Understanding Your Certificate of Insurance-30 Day Free Look

This website contains only a partial description of the provisions of this insurance coverage. When you become insured, you will be sent a Certificate of Insurance as evidence of coverage underwritten by Aetna Life Insurance Company. Please read your Certificate thoroughly when it arrives and contact the Administrator with any questions. If you are not completely satisfied with the terms of your Certificate, you may return it, without claim, within 30 days for a full premium refund.
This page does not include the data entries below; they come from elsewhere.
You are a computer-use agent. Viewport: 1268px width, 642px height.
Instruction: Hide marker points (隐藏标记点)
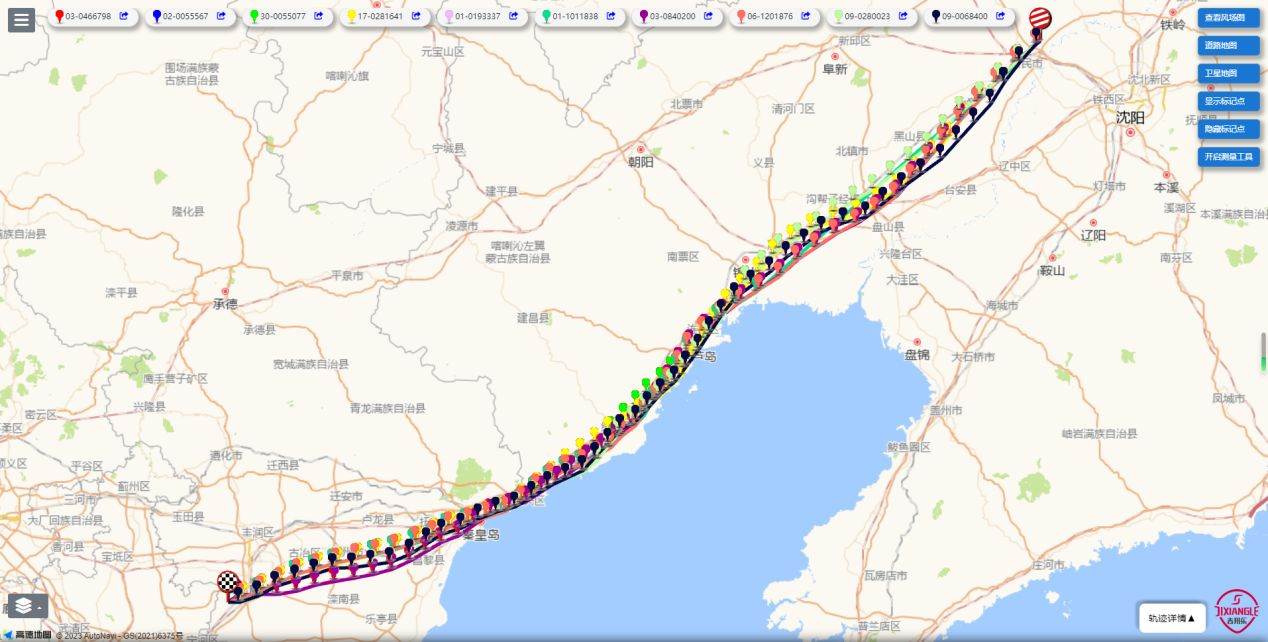point(1228,129)
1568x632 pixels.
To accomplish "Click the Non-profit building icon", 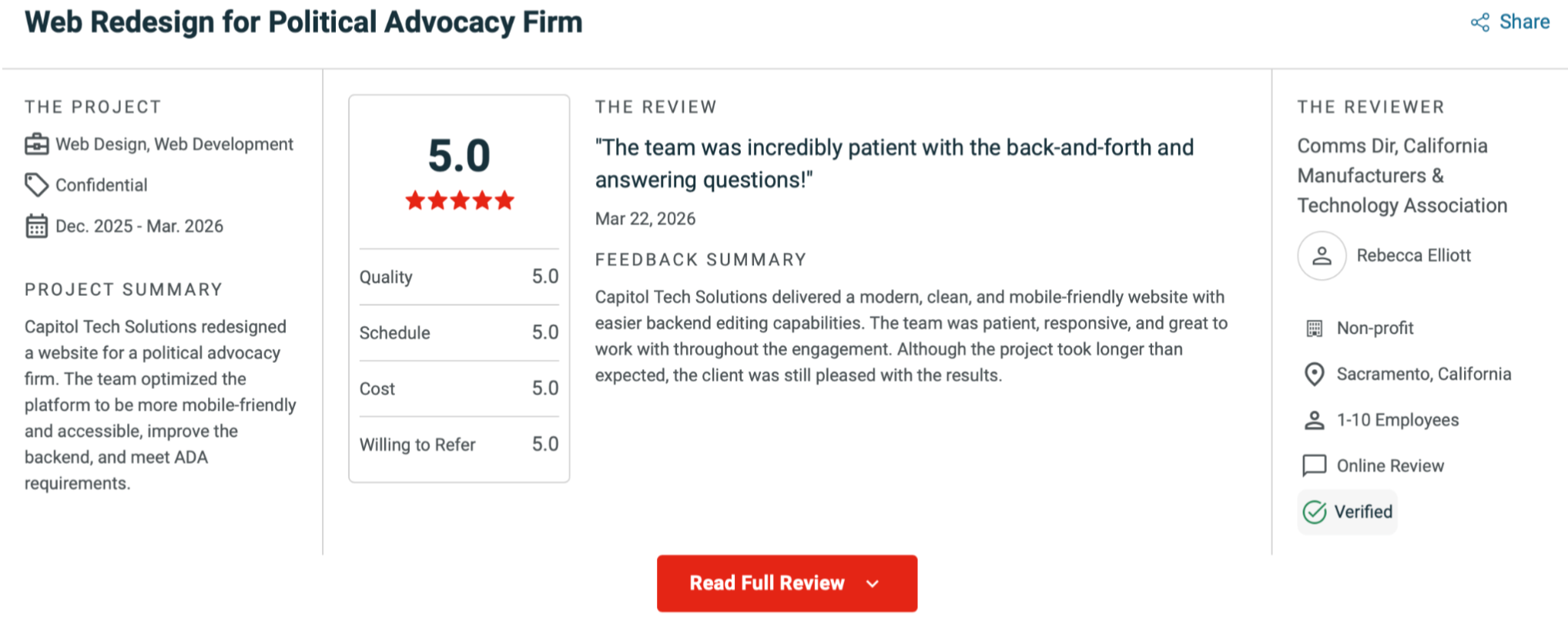I will point(1314,328).
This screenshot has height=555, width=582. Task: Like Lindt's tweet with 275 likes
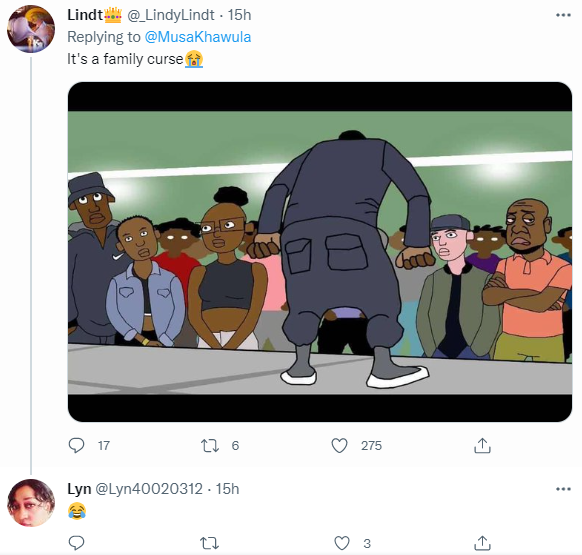339,445
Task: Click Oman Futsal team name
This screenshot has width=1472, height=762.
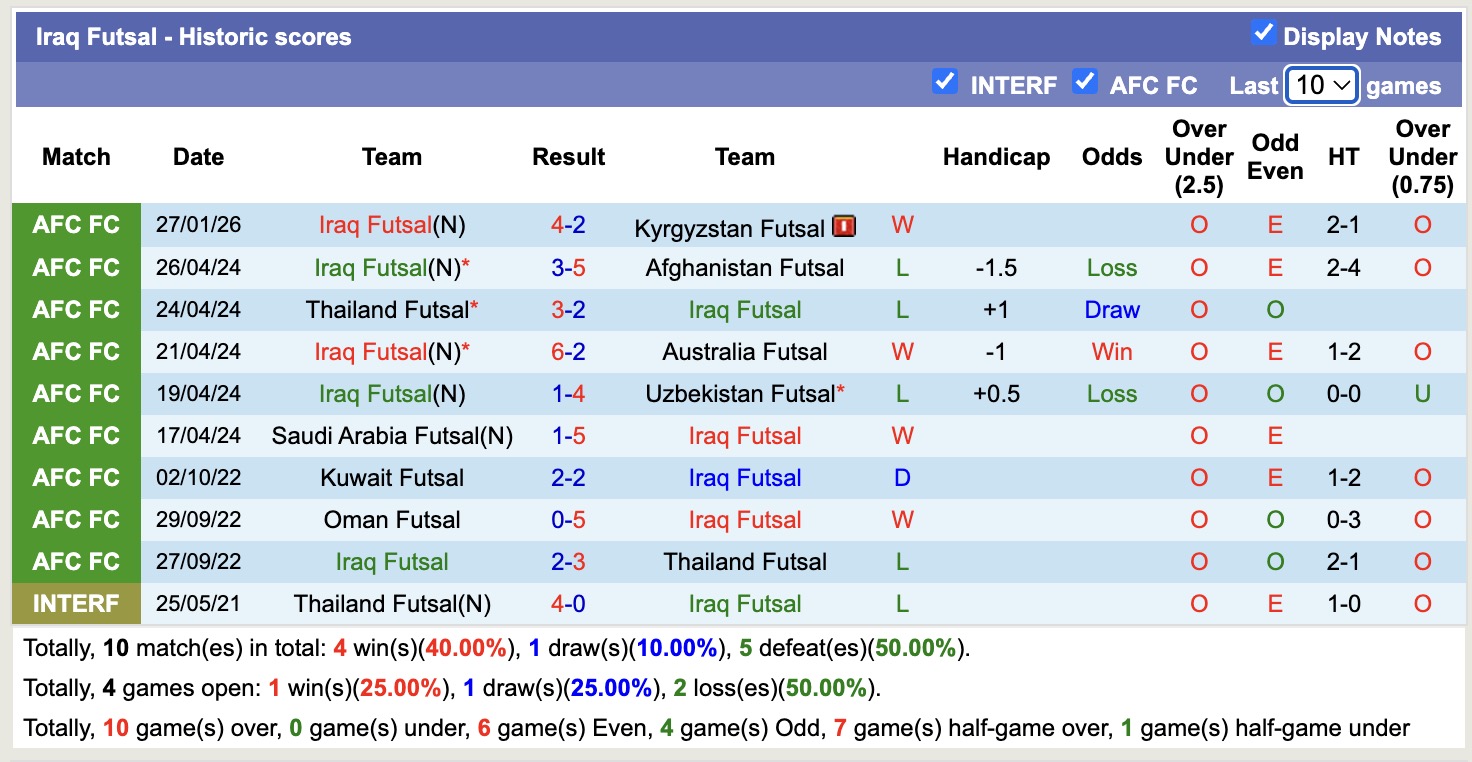Action: (x=392, y=520)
No questions asked.


How to Apply for Coverage

It is important to read the General Information section of this website before applying for coverage. To download a paper application and complete application instructions, click here. Online enrollment is not available for this Plan.

The information on this website is subject to change without notice. In case of a conflict between your plan documents and this information, the plan documents will govern. All member care and related decisions are the sole responsibility of participating providers. Aetna is not a provider of dental care services and therefore cannot guarantee any results or outcomes.

PPO Dental Insurance Plans are underwritten and administered by Aetna Life Insurance Company, Hartford, CT.

The Dental PPO Plan is referred to as the Participating Dental Network (PDN) in Texas.

This information contains only a partial, general description of plan or program benefits and does not constitute a contract. The availability of a plan or program may vary by geographical service area. Consult your Certificate to determine governing contractual provisions, including procedures, exclusions and limitations relating to your plan.